As the wife of the Volyn dead, the author was in the local underground for more than four years and she recreates its activities in her writings. She portrays a large cast of underground members, leading activists and ordinary soldiers, showing their lives and problems, heroic deaths and betrayals. She also describes many Ukrainian families, which, in spite of the moral danger, generously supported he underground members and shared with them their hard-earned bread and other provisions.
During the summer of 1953, while V. Halasa and his wife were traveling along underground channels from the Rivne to the Khmelnytsky oblast, they fell into the hands of the KGB. The liaison people conducting them were KGB agents, who put sleeping powder into their food and when they fell asleep, handcuffed them and brought them to the post of the Khmelnytsky oblast KGB force which was waiting for them in the woods. The arrested couple was transported to Kiev, where they were held in solitary confinement. They were treated relatively well and attempts were made to "re-educate" them and convince them to cooperate. They were also blackmailed with threats regarding their son and their families. The were told that Ukraine was now free and was developing culturally and economically and were even taken to visit some institutions in Kiev and to Zaporizhzhia in order to see this development. During theses trips, the KGB brought them together and sometimes event gave them an opportunity to talk privately. The KGB hoped to use Halasa first to catch he underground leader, Col. Vasyl Kuk ("Koval") and then to infiltrate the UHVR Foreign Representation in Western Europe, in order to disinform it about underground activity and monitor its communications. When the KGB proposed that Halasa write the appropriate letters and the author serve as "courier", Halasa agreed. Between themselves they agreed that when the author reached her destination, she would immediately tell the whole truth. They considered it very important that the Ukrainian movement abroad be informed about the actual state of the underground and the KGB plans. In the autumn of 1954, with the help of KGB agents, the author made her way abroad and told the whole story.

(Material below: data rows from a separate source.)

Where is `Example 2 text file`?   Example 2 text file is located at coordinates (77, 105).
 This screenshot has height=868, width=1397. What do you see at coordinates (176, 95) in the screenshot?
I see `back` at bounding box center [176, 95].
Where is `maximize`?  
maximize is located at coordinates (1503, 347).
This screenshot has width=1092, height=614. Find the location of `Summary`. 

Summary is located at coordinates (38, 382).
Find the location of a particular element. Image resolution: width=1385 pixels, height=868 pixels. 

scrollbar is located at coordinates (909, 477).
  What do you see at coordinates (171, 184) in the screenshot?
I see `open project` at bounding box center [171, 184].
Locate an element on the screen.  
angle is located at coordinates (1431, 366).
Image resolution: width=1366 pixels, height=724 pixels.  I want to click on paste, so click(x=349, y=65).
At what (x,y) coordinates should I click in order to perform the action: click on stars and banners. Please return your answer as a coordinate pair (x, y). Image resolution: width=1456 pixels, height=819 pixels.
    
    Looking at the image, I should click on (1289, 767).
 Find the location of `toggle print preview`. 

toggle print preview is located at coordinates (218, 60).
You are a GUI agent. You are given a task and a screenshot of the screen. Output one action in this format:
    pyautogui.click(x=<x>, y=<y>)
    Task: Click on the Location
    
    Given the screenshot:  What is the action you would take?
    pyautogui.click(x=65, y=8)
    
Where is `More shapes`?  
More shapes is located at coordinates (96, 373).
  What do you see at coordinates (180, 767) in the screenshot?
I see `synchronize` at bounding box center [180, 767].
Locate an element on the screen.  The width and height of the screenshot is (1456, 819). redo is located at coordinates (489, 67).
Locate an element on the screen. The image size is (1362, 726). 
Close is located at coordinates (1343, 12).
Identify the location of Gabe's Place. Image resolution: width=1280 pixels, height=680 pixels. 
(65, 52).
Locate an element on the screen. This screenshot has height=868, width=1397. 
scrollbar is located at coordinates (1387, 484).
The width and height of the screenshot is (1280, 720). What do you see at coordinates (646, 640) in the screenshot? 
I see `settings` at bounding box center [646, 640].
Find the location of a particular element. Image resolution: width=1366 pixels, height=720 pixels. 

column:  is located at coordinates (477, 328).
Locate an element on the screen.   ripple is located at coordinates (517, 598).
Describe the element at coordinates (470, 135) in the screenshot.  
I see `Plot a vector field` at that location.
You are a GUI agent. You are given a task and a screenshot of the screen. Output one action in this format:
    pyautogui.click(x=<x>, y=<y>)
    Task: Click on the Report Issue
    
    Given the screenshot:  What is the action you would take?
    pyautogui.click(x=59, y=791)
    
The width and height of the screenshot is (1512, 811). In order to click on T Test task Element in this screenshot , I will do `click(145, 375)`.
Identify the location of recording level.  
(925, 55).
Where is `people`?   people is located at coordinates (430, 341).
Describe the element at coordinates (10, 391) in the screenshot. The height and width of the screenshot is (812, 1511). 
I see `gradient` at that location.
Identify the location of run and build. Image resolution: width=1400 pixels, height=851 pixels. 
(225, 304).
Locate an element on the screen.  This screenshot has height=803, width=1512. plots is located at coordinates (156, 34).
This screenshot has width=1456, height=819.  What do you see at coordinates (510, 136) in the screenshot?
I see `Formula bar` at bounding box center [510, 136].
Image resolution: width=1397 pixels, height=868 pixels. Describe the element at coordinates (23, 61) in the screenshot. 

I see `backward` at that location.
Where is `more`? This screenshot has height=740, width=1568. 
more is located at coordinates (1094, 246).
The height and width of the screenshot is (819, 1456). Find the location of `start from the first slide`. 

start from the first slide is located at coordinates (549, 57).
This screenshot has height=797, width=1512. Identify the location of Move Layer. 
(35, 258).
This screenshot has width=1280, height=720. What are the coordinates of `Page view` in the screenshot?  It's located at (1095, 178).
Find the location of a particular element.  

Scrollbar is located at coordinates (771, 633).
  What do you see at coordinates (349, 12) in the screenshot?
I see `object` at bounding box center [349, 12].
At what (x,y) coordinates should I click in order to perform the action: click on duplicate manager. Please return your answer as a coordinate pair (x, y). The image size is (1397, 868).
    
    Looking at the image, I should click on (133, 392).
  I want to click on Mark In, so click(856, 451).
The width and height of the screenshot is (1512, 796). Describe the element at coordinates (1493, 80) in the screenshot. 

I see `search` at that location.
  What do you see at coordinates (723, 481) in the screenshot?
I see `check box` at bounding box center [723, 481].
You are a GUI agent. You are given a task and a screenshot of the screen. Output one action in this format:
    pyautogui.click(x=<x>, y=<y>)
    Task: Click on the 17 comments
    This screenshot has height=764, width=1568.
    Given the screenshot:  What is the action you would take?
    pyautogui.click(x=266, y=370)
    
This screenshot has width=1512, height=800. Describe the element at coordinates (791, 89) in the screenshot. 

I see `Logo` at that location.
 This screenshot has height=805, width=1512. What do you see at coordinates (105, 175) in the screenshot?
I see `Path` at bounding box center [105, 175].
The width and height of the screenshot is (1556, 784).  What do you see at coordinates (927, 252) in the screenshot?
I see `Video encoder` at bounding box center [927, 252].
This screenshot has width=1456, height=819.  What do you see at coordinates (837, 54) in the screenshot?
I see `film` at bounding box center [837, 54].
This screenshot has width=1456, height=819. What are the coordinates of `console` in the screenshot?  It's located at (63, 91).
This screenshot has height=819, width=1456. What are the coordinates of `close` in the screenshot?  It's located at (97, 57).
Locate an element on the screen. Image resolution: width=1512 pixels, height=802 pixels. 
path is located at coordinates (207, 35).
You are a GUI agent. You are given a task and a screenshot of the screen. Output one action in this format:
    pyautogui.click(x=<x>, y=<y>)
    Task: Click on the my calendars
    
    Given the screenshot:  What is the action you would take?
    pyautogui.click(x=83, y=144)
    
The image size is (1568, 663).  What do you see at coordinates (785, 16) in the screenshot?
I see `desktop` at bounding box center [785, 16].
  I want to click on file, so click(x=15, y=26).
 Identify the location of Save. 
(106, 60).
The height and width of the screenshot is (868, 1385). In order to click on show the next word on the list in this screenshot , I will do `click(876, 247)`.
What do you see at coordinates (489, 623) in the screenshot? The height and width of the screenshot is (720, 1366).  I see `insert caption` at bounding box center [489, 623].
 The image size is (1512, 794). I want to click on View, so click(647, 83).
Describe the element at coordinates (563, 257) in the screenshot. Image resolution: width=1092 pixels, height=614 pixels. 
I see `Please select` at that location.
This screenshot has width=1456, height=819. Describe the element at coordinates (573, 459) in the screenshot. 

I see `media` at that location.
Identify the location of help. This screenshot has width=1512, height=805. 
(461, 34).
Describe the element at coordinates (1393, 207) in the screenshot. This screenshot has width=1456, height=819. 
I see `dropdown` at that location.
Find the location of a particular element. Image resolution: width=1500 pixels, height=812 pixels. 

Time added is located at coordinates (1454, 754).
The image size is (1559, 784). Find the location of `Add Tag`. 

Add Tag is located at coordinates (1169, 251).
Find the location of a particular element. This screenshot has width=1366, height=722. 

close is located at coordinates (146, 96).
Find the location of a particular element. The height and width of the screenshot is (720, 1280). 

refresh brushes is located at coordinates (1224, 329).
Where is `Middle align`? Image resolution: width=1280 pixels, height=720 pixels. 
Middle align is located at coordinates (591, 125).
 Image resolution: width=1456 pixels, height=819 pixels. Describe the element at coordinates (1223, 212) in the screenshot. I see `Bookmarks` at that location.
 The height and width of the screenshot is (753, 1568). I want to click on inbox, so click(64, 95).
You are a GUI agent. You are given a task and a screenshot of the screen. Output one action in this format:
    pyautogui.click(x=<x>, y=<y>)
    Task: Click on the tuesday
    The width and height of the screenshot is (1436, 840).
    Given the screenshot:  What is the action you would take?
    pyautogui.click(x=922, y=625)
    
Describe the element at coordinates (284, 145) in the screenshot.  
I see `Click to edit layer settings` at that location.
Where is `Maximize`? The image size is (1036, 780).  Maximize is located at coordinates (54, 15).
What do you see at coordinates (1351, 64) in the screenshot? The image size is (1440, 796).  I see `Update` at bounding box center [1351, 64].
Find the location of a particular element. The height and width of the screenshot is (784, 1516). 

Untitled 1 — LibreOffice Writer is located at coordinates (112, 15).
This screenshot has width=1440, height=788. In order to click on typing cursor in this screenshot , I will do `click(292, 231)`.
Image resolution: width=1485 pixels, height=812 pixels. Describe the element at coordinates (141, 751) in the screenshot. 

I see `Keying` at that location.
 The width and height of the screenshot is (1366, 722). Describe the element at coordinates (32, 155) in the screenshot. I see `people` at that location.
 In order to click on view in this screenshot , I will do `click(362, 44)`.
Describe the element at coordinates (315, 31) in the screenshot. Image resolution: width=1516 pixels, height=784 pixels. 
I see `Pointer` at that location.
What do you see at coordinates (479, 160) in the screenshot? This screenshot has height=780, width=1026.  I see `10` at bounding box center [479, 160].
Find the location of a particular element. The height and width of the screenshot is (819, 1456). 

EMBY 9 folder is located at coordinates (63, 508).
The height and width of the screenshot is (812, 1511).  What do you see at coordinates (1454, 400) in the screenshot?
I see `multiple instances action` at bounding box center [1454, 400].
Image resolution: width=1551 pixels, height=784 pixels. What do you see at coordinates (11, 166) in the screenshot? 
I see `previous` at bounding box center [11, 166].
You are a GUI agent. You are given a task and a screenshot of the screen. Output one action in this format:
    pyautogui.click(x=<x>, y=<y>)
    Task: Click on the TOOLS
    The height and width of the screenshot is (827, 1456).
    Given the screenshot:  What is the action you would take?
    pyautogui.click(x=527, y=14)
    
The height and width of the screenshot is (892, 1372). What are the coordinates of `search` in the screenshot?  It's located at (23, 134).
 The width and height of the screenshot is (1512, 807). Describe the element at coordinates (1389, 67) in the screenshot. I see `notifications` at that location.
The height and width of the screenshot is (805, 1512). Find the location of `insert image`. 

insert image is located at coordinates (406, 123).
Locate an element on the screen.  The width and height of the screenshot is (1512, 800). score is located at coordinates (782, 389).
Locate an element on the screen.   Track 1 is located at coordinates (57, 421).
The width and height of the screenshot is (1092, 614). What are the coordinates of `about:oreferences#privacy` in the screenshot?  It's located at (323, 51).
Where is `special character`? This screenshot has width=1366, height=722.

The author composed her memoirs not long after this time, so her memory was still fresh. She writes in the first person, in a colorful, lively manner, with many dialogues. As she spent many years in the underground, in different regions and varying conditions, the memoirs give abroad picture of the underground struggle. The fact that she was the wife of a prominent underground activist and thus was informed on many matters adds depth to the subjects discussed. Historians will find most interesting the descriptions of underground activity in Volyn, because this final phase of the struggle is the least known. The memoirs recount many tense and tragic experiences, which sound as though they come from an adventure novel but were, in fact, the brutal reality.
An additional value of these memoirs in that they were written by a woman and reflect a woman's feelings and sufferings. The author writes frankly even about the most intimate matters. it is as though she lifts a secret curtain, behind which we see, by turns, scenes of great personal happiness and the darkest personal tragedy, joyous successes and painful failures, uplifting belief in victory and bleak disappointment at the failure to achieve it. in these memoirs, the reader will find a great deal of bitter truth about a woman's life in the underground and the difficulty of reconciling the role of a revolutionary with the life of a woman, wife and mother.